→ **What the task requires**: Could you update the material below so that every "Describe the element" becomes "Identify the element", leaving everything else unchanged?

(Items from a dataset)
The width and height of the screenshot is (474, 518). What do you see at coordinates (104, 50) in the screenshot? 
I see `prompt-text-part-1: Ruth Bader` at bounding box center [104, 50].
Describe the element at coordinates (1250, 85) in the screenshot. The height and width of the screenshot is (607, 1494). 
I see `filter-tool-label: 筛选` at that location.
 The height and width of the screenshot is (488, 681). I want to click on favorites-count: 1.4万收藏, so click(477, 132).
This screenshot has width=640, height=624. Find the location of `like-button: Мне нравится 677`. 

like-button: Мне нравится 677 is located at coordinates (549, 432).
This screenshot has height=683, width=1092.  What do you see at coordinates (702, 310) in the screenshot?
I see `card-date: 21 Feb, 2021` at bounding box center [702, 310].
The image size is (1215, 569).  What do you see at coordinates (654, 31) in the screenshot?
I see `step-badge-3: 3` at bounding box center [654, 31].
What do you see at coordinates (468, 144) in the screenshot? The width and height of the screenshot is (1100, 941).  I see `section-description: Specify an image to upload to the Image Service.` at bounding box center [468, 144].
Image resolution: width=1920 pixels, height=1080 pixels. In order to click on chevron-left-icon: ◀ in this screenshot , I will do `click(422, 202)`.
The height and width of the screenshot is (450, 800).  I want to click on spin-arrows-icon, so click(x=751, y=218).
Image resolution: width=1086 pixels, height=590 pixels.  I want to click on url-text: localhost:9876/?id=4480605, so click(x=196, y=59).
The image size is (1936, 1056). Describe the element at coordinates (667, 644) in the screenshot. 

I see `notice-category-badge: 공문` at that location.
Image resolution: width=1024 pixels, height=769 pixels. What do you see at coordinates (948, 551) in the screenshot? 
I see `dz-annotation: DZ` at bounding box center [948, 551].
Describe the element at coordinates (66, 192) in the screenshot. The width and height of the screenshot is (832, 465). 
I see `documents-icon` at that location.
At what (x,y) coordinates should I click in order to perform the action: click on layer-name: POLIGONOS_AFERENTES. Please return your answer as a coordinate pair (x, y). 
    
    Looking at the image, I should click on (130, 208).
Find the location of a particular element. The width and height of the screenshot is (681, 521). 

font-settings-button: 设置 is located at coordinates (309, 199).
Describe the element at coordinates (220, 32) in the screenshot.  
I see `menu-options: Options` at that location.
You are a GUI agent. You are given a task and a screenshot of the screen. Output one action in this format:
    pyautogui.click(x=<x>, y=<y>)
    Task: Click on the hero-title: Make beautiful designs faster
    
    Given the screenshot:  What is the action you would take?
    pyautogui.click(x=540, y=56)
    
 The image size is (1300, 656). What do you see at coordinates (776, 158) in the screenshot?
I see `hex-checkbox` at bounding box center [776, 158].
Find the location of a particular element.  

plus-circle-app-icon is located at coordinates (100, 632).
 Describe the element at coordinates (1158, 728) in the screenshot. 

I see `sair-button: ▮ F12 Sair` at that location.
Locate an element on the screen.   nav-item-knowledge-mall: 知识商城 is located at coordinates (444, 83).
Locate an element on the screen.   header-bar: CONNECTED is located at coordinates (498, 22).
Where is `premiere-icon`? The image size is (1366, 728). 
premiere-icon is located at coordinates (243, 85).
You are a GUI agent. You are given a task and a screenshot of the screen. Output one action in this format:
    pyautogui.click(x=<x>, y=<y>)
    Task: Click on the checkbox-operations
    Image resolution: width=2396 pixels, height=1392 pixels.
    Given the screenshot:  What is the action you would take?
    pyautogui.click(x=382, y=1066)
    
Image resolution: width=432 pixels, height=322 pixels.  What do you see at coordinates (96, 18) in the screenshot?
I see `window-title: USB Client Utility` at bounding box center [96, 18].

→ **Answer box**:
The width and height of the screenshot is (474, 518). What do you see at coordinates (104, 50) in the screenshot? 
I see `prompt-text-part-1: Ruth Bader` at bounding box center [104, 50].
Identify the element at coordinates (1250, 85) in the screenshot. The height and width of the screenshot is (607, 1494). 
I see `filter-tool-label: 筛选` at that location.
 The height and width of the screenshot is (488, 681). I want to click on favorites-count: 1.4万收藏, so click(477, 132).
This screenshot has width=640, height=624. Find the location of `like-button: Мне нравится 677`. 

like-button: Мне нравится 677 is located at coordinates (549, 432).
This screenshot has height=683, width=1092.  What do you see at coordinates (702, 310) in the screenshot?
I see `card-date: 21 Feb, 2021` at bounding box center [702, 310].
The image size is (1215, 569).  What do you see at coordinates (654, 31) in the screenshot?
I see `step-badge-3: 3` at bounding box center [654, 31].
What do you see at coordinates (468, 144) in the screenshot? The width and height of the screenshot is (1100, 941).  I see `section-description: Specify an image to upload to the Image Service.` at bounding box center [468, 144].
Image resolution: width=1920 pixels, height=1080 pixels. In order to click on chevron-left-icon: ◀ in this screenshot , I will do `click(422, 202)`.
The height and width of the screenshot is (450, 800).  I want to click on spin-arrows-icon, so click(x=751, y=218).
Image resolution: width=1086 pixels, height=590 pixels.  I want to click on url-text: localhost:9876/?id=4480605, so click(x=196, y=59).
The image size is (1936, 1056). Identify the element at coordinates (667, 644) in the screenshot. 

I see `notice-category-badge: 공문` at that location.
Image resolution: width=1024 pixels, height=769 pixels. What do you see at coordinates (948, 551) in the screenshot? 
I see `dz-annotation: DZ` at bounding box center [948, 551].
Identify the element at coordinates (66, 192) in the screenshot. The width and height of the screenshot is (832, 465). 
I see `documents-icon` at that location.
At what (x,y) coordinates should I click in order to perform the action: click on layer-name: POLIGONOS_AFERENTES. Please return your answer as a coordinate pair (x, y). 
    
    Looking at the image, I should click on (130, 208).
Find the location of a particular element. The width and height of the screenshot is (681, 521). 

font-settings-button: 设置 is located at coordinates (309, 199).
Identify the element at coordinates (220, 32) in the screenshot.  
I see `menu-options: Options` at that location.
You are a GUI agent. You are given a task and a screenshot of the screen. Output one action in this format:
    pyautogui.click(x=<x>, y=<y>)
    Task: Click on the hero-title: Make beautiful designs faster
    
    Given the screenshot:  What is the action you would take?
    pyautogui.click(x=540, y=56)
    
 The image size is (1300, 656). What do you see at coordinates (776, 158) in the screenshot?
I see `hex-checkbox` at bounding box center [776, 158].
Find the location of a particular element.  

plus-circle-app-icon is located at coordinates (100, 632).
 Identify the element at coordinates (1158, 728) in the screenshot. 

I see `sair-button: ▮ F12 Sair` at that location.
Locate an element on the screen.   nav-item-knowledge-mall: 知识商城 is located at coordinates (444, 83).
Locate an element on the screen.   header-bar: CONNECTED is located at coordinates (498, 22).
Where is `premiere-icon`? The image size is (1366, 728). 
premiere-icon is located at coordinates (243, 85).
You are a GUI agent. You are given a task and a screenshot of the screen. Output one action in this format:
    pyautogui.click(x=<x>, y=<y>)
    Task: Click on the checkbox-operations
    Image resolution: width=2396 pixels, height=1392 pixels.
    Given the screenshot:  What is the action you would take?
    pyautogui.click(x=382, y=1066)
    
Image resolution: width=432 pixels, height=322 pixels.  What do you see at coordinates (96, 18) in the screenshot?
I see `window-title: USB Client Utility` at bounding box center [96, 18].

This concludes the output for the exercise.